## Goal 1:
In the free-particle passage, what eigenvalue does the momentum operator give when applied to ψ₂(x)?
## Goal 2:
Please output the free-particle passage between "Is this just" and "apparently share eigenvalues.", inclusive.

## Selected passage:
%%

Is this just a one-off coincidence, or can anyone provide me with an example where the energies are different but the Eigenvalues are the Same?

More importantly suppose we have a free particle with $$E=\frac{{\hbar}^2 k^2}{2m}$$
and a wavefunction $\psi$ satisfying 
$$\frac{d^2 \psi}{dx^2}+k^2\psi=0\tag{4}$$
$(4)$ has two possible solutions:
$$\psi_1(x)=Ae^{ikx}\quad\text{and}\quad\psi_2(x)=Ae^{-ikx}$$
Applying the momentum operator 
$$\hat p=-i\hbar\frac{d}{dx}$$ to the two wavefunctions that solve $(4)$ gives for $\psi_1(x)$
$$\hat p\psi_1(x)=-i\hbar\frac{d}{dx}\left(Ae^{ikx}\right)=-i\hbar(ik)Ae^{ikx}=(\hbar k)Ae^{ikx}=\color{red}{(\hbar k)}\psi_1(x)$$
Similarly for $\psi_2(x)$
$$\hat p\psi_2(x)=\color{red}{-(\hbar k)}\psi_2(x)$$
So I have two degenerate states: $\psi_1(x)$ and $\psi_2(x)$ that apparently share eigenvalues. 
But $$\color{red}{\hbar k} \ne \color{red}{-\hbar k}$$ If the eigenvalues are different how can the states be degenerate?

%%

## Information given:
%%

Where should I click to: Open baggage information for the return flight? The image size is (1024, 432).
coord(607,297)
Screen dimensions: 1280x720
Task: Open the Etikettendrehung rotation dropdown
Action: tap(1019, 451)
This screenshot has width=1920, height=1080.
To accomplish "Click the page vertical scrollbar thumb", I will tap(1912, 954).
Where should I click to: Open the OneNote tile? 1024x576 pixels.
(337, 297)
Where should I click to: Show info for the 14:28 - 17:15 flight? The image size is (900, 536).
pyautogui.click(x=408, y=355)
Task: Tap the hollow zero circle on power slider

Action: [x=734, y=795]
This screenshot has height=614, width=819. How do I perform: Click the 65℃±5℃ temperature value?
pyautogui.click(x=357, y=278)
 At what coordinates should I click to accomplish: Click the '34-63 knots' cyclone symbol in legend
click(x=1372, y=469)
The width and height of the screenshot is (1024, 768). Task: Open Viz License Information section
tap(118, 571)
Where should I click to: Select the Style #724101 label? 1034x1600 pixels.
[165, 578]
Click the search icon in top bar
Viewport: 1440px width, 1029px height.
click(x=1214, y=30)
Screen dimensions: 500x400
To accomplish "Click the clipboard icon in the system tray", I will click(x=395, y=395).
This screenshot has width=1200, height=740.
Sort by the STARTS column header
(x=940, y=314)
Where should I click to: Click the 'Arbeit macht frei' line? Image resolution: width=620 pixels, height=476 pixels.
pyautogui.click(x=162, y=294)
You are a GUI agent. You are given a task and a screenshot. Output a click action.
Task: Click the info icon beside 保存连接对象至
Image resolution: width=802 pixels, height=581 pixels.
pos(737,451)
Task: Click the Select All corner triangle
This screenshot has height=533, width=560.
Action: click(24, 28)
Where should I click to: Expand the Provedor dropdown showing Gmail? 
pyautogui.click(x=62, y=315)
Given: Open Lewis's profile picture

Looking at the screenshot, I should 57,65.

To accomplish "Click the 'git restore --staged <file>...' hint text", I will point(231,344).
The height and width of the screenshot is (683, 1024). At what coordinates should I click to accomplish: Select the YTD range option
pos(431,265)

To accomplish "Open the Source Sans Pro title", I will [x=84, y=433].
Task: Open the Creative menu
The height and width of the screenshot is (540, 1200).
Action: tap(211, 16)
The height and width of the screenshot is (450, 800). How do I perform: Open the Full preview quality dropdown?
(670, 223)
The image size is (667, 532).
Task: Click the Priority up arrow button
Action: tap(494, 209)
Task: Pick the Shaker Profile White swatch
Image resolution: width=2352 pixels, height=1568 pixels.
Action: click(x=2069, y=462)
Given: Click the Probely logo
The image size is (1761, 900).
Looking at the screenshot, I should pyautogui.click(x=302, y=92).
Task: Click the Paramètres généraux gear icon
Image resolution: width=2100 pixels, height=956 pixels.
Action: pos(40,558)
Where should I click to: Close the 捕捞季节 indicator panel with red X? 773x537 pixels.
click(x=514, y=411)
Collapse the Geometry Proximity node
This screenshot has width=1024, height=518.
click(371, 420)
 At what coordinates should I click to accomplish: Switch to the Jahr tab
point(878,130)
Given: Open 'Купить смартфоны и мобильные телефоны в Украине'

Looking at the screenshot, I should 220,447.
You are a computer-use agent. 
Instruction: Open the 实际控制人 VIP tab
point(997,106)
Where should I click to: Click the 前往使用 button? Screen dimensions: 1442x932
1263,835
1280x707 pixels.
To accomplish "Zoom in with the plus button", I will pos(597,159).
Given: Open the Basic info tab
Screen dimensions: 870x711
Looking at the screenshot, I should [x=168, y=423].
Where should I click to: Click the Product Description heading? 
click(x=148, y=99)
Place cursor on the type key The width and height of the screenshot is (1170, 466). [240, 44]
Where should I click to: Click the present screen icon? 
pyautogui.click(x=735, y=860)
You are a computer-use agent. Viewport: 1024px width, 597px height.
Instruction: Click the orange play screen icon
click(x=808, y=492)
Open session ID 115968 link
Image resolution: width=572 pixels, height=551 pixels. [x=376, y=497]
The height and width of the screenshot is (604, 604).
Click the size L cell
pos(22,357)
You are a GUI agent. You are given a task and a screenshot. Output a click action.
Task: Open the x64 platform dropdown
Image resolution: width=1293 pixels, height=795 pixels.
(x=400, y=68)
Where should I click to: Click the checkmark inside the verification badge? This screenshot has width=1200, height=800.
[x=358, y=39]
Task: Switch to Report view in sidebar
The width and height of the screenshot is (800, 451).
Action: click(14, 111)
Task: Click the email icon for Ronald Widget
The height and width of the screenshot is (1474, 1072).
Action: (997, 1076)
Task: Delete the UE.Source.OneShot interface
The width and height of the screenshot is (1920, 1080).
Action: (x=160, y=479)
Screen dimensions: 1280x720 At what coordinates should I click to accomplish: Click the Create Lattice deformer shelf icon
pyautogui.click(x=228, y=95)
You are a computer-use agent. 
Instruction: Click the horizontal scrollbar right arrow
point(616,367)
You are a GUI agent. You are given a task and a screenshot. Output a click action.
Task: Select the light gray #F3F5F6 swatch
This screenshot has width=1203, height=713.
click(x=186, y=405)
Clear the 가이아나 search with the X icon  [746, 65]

%%

## Written solution 1:
−ħk

## Written solution 2:
Is this just a one-off coincidence, or can anyone provide me with an example where the energies are different but the Eigenvalues are the Same?

More importantly suppose we have a free particle with $$E=\frac{{\hbar}^2 k^2}{2m}$$
and a wavefunction $\psi$ satisfying 
$$\frac{d^2 \psi}{dx^2}+k^2\psi=0\tag{4}$$
$(4)$ has two possible solutions:
$$\psi_1(x)=Ae^{ikx}\quad\text{and}\quad\psi_2(x)=Ae^{-ikx}$$
Applying the momentum operator 
$$\hat p=-i\hbar\frac{d}{dx}$$ to the two wavefunctions that solve $(4)$ gives for $\psi_1(x)$
$$\hat p\psi_1(x)=-i\hbar\frac{d}{dx}\left(Ae^{ikx}\right)=-i\hbar(ik)Ae^{ikx}=(\hbar k)Ae^{ikx}=\color{red}{(\hbar k)}\psi_1(x)$$
Similarly for $\psi_2(x)$
$$\hat p\psi_2(x)=\color{red}{-(\hbar k)}\psi_2(x)$$
So I have two degenerate states: $\psi_1(x)$ and $\psi_2(x)$ that apparently share eigenvalues.